Architects want to build a Toronto highrise out of wood and trees

Toronto architect

Austrian architects are hoping to build an 18-storey residential building in Toronto made mostly of wood and plants.

Called the Toronto Tree Tower Project, it promises it will be one of the most environmentally-friendly and sustainable pieces of architecture in the world.

The people behind it say it they were inspired by Moshe Safdie’s Habitat ’67 housing complex, which left its unforgettable mark on the Montreal Expo of 1967.

Architect Chris Precht spoke with As It Happens guest host Rosemary Barton about the project. Here is part of their conversation:

Describe what this Tree Tower in Toronto would look like?

The whole tower is made out of wood. Wood technology actually made a big progress in the last years, especially wood in general, to use it in highrises. We use cross-laminated timber. This will secure that the wood will not shrink or expand over time.

So that’s what it looks like to an architect. What does it look like to me as I’m walking down the street?

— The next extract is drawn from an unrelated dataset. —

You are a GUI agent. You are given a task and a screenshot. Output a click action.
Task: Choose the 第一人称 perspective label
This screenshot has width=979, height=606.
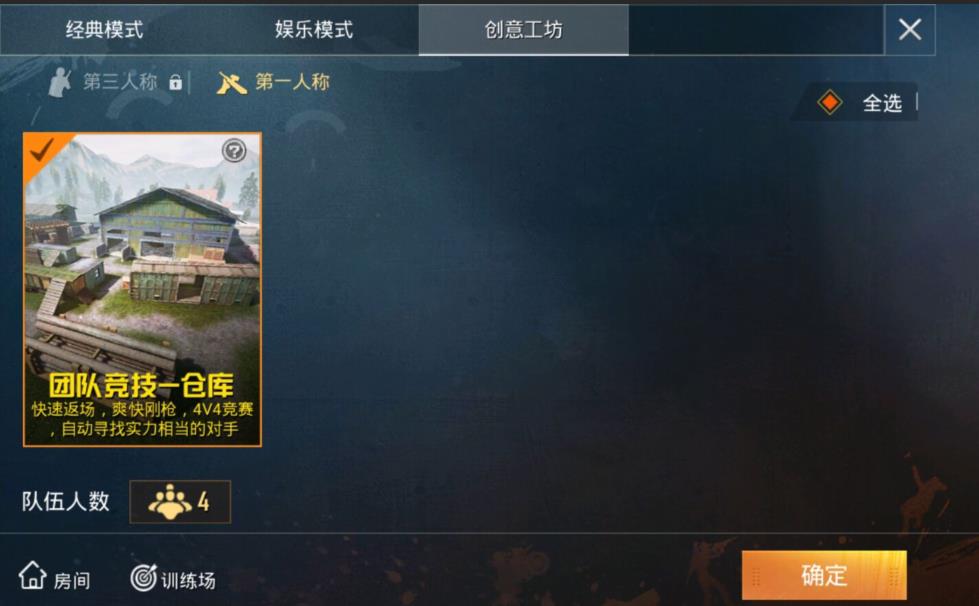pyautogui.click(x=292, y=82)
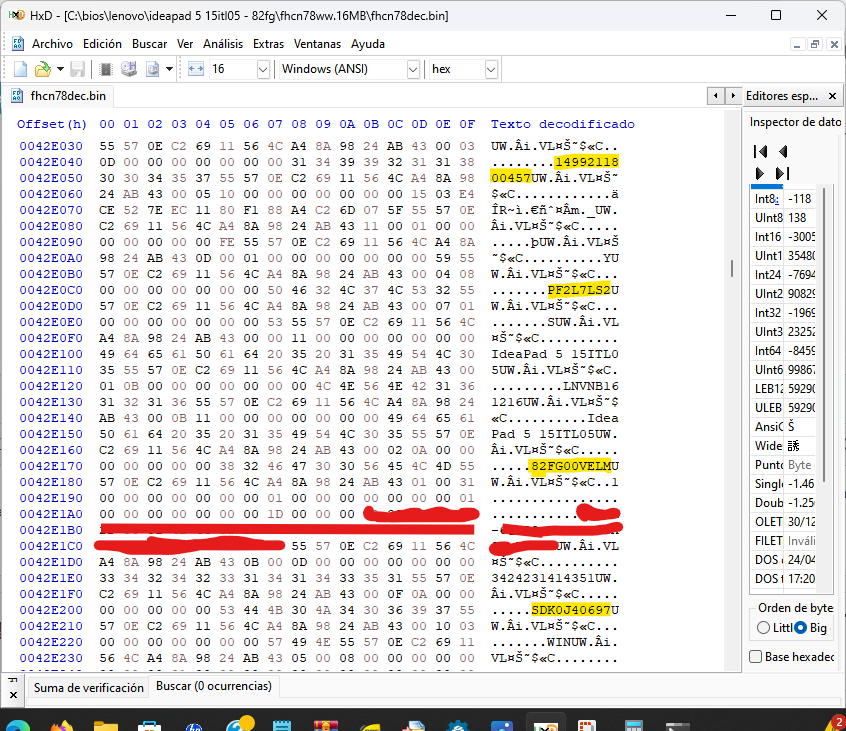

It’s a very natural alternative to our conventional way of building. It’s a very healthy environment to live in. I’ve lived a large portion of my life in China and I know what the pollution is doing to cities. The construction industry is a big contributor to this pollution in our city.

And where does the tree part come in? 

All of the materials we use for the highrise are made out of renewable materials. So it looks like a tree, but at the same time, it is also made from a tree.

And I think you were inspired by Moshe Safdie’s “Habitat ’67” in Montreal — what about that inspired you?

True, especially when it comes to the process of building. Safdie is a big influence and especially the Habitat in Montreal. It was the first time architects used a modular system, but made it … visually very interesting. The process of building those prefabricated modules offsite and having everything already installed and then just craning it into place — it is very efficient.